### Task requirements
What you give back should be exactly the opening lines of the data, ending with the line that contains "Given: Click the info icon beside Unique Name" and including it.

[Dataset records]
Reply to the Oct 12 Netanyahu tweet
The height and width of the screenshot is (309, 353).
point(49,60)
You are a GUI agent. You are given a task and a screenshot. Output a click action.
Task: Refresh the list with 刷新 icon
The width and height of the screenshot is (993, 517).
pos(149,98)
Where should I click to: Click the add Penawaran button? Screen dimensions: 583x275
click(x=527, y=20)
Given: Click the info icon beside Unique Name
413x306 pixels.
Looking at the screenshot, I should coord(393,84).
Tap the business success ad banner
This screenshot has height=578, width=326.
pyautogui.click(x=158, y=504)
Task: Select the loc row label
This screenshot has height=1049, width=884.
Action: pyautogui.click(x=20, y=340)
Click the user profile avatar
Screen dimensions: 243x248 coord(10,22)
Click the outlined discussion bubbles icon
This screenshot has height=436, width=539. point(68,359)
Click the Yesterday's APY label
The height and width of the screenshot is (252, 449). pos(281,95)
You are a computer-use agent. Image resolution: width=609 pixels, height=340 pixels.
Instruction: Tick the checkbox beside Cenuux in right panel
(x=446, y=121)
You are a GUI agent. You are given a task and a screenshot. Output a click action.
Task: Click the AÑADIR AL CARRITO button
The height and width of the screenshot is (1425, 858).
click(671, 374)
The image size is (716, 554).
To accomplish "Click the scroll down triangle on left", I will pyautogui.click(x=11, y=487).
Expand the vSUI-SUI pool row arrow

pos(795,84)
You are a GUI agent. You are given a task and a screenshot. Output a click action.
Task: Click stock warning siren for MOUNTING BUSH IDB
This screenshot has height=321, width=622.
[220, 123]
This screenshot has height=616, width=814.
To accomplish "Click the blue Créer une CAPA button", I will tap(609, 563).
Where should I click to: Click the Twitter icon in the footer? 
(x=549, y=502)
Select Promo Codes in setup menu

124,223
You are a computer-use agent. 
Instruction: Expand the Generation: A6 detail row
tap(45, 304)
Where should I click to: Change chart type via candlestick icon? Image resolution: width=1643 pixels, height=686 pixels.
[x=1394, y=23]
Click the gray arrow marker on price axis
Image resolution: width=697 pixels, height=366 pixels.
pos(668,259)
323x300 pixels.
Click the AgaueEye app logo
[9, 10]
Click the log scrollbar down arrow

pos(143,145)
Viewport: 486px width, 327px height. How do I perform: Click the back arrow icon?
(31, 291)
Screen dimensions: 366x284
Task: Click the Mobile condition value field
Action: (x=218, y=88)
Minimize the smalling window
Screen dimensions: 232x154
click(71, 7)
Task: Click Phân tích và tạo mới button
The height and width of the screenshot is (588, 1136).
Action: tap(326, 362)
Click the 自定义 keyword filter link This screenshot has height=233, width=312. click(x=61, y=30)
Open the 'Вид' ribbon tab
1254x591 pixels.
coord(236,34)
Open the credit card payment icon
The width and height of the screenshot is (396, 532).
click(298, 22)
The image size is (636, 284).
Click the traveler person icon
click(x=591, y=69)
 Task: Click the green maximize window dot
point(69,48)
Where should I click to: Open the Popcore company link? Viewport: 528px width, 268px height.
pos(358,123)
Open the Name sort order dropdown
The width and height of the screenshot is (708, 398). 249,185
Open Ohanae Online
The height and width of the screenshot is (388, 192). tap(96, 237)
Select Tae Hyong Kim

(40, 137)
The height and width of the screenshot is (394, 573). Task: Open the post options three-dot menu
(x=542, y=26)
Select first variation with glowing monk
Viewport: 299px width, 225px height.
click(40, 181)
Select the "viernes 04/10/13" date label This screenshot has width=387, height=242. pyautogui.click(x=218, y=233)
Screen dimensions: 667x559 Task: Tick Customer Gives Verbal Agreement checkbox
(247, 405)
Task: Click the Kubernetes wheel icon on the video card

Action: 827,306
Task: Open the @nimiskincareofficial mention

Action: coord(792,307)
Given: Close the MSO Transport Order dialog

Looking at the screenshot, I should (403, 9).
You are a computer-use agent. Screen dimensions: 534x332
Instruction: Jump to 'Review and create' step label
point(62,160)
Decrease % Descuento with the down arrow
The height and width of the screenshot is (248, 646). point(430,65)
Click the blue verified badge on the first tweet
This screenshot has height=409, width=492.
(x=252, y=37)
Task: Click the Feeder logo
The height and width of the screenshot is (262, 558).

### Reply to the exercise
Reply to the Oct 12 Netanyahu tweet
The height and width of the screenshot is (309, 353).
point(49,60)
You are a GUI agent. You are given a task and a screenshot. Output a click action.
Task: Refresh the list with 刷新 icon
The width and height of the screenshot is (993, 517).
pos(149,98)
Where should I click to: Click the add Penawaran button? Screen dimensions: 583x275
click(x=527, y=20)
Given: Click the info icon beside Unique Name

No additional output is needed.